Biogenic synthesis and characterization of silver nanoparticles and their effects against bloom-forming algae and synergistic effect with antibiotics against fish pathogenic bacteria

The present work evaluates the bacteriocidal and algicidal efficacy of nanosilver particles (AgNPs) synthesized through a green pathway by using the cyanobacterium Synechococcus elongatus. Further, the synergistic effects of the conjugates of selected antibiotics and biogenic silver nanoparticle were evaluated against three Gram-negative fish pathogens, viz. Aeromonas hydrophila ATCC-7966, Vibrio parahaemolyticus ATCC BAA-238 and Edwardsiella tarda ATCC-15947. The biogenic silver nanoparticles were polydispersed and showed a size range 71–201 nm with a zeta potential of −9.11 mV. The antibacterial activities of ampicillin, gentamicin, ofloxacin and ciprofloxacin exhibited a significant (P < 0.05) increase when conjugated with AgNPs against the selected bacterial strains. The highest synergistic effect of conjugates of AgNPs with gentamicin and ampicillin was observed against E. tarda. The biogenic silver nanoparticles exhibited a considerable inhibition of growth and decrease in photosynthetic pigments in a bloom-forming alga (Microcystis aeruginosa) and biofouling alga (Phormidium sp).

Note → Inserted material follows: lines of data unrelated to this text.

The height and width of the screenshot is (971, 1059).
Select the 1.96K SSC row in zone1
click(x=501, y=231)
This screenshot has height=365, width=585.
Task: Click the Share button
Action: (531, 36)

This report aims to establish that biogenic silver nanoparticles are effective against water-borne fish pathogens and their efficacy is comparable with silver nanoparticles synthesized through chemical-based pathways. Since most of the reports on antibacterial properties of silver nanoparticles are on human pathogens, this report will provide baseline data for aquatic pathogens which result in a considerable loss of fish production due to disease outbreak.